▶ _WORK ORDER_: Start at the first line of the material below and retype each line through the one containing "Click the horizontal scrollbar under the grid", exactly.

▶ _DATA FOR THE TASK_:

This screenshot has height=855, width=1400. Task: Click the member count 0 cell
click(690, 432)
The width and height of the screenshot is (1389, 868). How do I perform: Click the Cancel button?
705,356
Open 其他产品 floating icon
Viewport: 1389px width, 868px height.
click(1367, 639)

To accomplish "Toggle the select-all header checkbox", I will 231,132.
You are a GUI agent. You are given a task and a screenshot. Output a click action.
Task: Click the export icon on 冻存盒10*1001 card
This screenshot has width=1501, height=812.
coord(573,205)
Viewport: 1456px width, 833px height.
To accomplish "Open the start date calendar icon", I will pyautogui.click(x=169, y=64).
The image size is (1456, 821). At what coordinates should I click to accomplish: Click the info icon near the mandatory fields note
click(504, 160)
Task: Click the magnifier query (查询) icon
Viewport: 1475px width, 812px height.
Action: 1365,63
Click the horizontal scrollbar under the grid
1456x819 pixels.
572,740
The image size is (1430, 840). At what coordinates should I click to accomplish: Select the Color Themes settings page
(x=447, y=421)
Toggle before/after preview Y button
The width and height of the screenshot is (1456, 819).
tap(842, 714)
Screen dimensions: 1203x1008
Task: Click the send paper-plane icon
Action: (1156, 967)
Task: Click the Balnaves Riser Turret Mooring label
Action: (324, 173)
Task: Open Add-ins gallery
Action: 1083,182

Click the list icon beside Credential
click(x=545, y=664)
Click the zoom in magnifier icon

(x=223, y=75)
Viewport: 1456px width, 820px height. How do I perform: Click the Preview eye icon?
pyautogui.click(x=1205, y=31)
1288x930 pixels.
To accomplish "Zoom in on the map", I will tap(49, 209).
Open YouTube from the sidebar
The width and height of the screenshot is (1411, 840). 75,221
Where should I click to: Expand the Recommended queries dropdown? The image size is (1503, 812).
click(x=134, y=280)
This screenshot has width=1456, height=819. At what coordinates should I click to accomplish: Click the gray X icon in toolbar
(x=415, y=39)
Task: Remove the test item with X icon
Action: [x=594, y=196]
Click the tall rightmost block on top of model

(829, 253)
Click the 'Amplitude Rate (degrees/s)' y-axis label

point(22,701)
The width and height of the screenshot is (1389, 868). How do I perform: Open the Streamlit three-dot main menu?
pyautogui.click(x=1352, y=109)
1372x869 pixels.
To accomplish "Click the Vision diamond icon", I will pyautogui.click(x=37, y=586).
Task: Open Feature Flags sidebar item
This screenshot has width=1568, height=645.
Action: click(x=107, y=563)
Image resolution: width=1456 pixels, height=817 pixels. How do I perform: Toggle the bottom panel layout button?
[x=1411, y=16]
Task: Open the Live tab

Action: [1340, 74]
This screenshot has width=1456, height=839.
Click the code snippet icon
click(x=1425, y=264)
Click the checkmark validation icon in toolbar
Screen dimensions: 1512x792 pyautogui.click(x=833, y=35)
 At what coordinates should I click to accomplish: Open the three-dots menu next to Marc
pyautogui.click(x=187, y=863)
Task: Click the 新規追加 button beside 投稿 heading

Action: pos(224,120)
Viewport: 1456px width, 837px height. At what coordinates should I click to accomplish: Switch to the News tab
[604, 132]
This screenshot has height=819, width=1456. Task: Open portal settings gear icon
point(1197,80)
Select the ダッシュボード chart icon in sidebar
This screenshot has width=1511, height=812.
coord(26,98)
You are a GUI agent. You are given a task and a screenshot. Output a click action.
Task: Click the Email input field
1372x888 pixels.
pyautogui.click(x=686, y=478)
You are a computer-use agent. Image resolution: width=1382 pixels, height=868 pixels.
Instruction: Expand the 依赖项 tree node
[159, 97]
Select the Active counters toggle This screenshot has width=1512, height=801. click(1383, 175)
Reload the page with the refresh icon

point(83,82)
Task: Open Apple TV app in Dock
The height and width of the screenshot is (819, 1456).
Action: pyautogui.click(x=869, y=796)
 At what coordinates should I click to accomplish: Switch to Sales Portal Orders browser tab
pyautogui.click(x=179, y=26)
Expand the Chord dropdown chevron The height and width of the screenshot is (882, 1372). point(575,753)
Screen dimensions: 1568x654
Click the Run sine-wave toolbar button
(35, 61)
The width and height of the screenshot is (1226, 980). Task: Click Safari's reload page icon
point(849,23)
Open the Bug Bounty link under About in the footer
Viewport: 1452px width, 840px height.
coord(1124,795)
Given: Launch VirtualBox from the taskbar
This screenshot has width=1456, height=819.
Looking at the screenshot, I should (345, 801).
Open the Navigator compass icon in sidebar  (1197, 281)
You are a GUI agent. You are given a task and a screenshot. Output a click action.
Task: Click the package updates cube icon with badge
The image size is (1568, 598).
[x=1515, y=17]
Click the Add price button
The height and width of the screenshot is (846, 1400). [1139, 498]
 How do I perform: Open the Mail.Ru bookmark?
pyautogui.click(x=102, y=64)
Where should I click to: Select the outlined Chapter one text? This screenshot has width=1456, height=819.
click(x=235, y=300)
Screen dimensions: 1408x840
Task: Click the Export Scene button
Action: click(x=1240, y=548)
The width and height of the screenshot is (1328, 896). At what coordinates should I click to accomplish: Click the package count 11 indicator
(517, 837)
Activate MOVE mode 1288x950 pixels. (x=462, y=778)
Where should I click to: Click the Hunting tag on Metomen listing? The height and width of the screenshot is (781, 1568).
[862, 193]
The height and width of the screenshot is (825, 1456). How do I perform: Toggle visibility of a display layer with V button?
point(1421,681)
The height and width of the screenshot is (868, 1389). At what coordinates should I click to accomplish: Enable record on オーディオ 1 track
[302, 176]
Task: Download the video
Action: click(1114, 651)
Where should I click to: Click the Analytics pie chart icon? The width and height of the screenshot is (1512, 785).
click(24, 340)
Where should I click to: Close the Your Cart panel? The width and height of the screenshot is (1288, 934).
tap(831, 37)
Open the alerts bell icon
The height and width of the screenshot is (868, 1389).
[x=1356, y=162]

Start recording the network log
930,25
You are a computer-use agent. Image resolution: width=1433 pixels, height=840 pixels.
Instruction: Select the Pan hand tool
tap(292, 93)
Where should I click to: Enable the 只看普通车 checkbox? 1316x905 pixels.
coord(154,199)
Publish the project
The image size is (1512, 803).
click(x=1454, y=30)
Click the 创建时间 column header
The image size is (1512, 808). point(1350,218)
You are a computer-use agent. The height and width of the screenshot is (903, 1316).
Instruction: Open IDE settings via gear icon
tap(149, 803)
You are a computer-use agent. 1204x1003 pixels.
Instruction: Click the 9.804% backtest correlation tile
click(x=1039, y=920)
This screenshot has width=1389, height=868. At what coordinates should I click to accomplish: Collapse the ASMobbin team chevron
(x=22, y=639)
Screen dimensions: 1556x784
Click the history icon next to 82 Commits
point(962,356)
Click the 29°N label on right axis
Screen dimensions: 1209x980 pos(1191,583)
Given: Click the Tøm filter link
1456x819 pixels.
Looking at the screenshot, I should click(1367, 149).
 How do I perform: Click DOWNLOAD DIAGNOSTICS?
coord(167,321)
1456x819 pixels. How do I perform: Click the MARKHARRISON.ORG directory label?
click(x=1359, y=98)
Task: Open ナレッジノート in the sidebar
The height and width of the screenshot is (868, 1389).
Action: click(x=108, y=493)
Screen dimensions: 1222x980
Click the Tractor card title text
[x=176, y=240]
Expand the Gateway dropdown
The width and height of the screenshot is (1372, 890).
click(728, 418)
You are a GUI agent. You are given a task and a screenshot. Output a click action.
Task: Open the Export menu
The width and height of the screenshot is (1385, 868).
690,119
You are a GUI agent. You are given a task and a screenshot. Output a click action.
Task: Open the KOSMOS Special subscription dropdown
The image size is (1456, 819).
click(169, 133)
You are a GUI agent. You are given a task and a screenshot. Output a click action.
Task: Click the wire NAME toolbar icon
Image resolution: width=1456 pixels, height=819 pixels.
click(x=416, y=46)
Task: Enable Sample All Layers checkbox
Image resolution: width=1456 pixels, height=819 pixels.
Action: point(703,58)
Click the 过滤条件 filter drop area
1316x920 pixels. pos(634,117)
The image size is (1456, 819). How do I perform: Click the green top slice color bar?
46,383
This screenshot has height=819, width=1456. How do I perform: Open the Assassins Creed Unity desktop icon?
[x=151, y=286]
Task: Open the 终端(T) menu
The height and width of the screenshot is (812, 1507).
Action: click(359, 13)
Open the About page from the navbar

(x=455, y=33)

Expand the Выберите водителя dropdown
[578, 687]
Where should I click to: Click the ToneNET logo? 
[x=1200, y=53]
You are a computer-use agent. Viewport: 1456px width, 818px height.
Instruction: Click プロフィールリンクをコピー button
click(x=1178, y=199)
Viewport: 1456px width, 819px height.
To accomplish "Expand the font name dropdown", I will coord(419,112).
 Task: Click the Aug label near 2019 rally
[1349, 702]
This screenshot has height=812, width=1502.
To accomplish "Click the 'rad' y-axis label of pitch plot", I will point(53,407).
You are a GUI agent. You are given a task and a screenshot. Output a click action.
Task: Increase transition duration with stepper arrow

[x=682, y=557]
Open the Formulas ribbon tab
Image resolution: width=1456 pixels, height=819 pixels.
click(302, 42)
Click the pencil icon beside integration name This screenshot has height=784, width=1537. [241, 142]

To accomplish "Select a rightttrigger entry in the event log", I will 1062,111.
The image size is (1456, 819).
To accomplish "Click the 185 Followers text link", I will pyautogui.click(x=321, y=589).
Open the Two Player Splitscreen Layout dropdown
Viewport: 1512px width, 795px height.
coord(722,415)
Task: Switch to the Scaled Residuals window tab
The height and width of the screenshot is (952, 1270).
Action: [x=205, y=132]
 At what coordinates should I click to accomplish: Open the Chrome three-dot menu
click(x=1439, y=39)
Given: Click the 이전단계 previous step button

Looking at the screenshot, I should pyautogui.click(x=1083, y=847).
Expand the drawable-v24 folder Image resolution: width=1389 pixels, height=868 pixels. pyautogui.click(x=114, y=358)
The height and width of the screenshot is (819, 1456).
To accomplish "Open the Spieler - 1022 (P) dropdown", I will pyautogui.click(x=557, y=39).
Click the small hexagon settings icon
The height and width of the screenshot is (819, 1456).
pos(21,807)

▶ _REPLY_:
This screenshot has height=855, width=1400. Task: Click the member count 0 cell
click(690, 432)
The width and height of the screenshot is (1389, 868). How do I perform: Click the Cancel button?
705,356
Open 其他产品 floating icon
Viewport: 1389px width, 868px height.
click(1367, 639)

To accomplish "Toggle the select-all header checkbox", I will 231,132.
You are a GUI agent. You are given a task and a screenshot. Output a click action.
Task: Click the export icon on 冻存盒10*1001 card
This screenshot has width=1501, height=812.
coord(573,205)
Viewport: 1456px width, 833px height.
To accomplish "Open the start date calendar icon", I will pyautogui.click(x=169, y=64).
The image size is (1456, 821). At what coordinates should I click to accomplish: Click the info icon near the mandatory fields note
click(504, 160)
Task: Click the magnifier query (查询) icon
Viewport: 1475px width, 812px height.
Action: 1365,63
Click the horizontal scrollbar under the grid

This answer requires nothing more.